No contexto da música, o título "Charon's Obol" e a letra que menciona "Be the token coin in its mouth" (Ser a moeda simbólica na sua boca) sugerem temas de morte, transição e sacrifício. A protagonista parece assumir um papel de guardiã ou mediadora para as almas das raparigas que morreram na casa, tornando-se ela própria uma espécie de "óbolo" para a casa ou para as memórias que lá permanecem. É uma palavra que evoca mistério e uma narrativa rica.
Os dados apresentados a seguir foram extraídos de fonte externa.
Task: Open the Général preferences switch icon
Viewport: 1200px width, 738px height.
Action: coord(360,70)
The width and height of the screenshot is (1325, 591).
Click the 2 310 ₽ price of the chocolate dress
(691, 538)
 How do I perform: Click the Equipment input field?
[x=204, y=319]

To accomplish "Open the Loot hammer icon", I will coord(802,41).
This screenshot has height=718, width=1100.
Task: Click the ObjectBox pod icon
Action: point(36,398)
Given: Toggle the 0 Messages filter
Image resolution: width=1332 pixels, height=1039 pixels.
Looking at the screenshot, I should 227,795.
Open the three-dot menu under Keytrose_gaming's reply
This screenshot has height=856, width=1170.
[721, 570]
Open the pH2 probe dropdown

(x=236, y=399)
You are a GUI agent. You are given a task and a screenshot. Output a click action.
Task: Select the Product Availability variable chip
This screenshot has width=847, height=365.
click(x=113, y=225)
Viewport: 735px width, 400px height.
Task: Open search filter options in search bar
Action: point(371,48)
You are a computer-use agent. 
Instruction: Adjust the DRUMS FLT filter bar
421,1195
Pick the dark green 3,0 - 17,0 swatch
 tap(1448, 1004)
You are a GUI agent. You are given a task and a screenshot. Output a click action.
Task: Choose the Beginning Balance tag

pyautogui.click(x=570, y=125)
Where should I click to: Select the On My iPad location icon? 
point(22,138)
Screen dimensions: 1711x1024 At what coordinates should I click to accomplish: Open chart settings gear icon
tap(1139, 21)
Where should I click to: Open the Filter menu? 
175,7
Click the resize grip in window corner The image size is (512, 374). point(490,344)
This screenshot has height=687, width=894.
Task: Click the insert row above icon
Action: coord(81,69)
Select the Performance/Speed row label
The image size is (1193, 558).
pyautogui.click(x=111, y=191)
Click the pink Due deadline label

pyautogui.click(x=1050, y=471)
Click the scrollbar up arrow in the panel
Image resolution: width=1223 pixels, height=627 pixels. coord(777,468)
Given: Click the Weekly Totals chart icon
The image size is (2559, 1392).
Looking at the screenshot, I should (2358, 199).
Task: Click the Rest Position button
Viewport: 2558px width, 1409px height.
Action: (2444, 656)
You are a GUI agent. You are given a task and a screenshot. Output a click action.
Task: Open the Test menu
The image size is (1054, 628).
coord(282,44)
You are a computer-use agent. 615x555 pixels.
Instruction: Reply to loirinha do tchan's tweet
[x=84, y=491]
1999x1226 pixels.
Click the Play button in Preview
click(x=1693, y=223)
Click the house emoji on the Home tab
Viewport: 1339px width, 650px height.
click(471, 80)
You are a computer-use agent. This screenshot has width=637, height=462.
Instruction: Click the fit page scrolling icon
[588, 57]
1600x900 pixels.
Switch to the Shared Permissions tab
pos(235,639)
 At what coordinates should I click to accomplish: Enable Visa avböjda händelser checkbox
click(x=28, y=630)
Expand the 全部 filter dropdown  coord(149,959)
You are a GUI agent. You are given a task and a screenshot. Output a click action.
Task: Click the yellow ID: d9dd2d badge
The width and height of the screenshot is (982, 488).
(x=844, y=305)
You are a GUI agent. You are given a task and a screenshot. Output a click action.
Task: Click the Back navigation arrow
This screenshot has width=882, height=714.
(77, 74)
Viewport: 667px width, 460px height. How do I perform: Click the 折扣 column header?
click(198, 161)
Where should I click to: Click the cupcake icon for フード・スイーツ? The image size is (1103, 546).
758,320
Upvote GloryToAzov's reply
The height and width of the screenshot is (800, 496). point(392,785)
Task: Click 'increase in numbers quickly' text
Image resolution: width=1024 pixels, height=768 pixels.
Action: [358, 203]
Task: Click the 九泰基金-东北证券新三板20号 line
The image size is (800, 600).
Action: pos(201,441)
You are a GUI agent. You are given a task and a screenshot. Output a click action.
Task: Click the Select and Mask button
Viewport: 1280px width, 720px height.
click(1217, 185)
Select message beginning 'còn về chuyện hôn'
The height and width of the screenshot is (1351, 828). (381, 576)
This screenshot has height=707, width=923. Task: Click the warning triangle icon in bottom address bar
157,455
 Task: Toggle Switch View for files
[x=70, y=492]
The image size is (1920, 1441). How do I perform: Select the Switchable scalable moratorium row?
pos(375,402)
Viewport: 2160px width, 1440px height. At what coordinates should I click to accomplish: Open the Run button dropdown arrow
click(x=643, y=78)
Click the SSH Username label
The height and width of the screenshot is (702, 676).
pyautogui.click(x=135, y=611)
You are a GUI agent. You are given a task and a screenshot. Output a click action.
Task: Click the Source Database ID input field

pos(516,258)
Em "Charon's Obol", a Mitski leva-nos para uma casa assombrada, mas de uma forma super original! A personagem principal muda-se para uma casa onde várias raparigas morreram e, à meia-noite, cães misteriosos reúnem-se à volta da casa. Estes cães são, na verdade, as memórias das raparigas que lá morreram, e a protagonista sente-se quase uma delas, pois também esteve perto da morte.
Ela decide aceitar o fardo da casa, tornando-se uma espécie de guardiã destas memórias. A sua missão é alimentar os cães, ou seja, cuidar das memórias e tentar sarar o coração da casa. É como se ela fosse a moeda que se coloca na boca dos mortos para pagar a Caronte, o barqueiro do submundo – daí o título da música. É uma canção sobre aceitar o passado e tentar encontrar cura num lugar cheio de dor.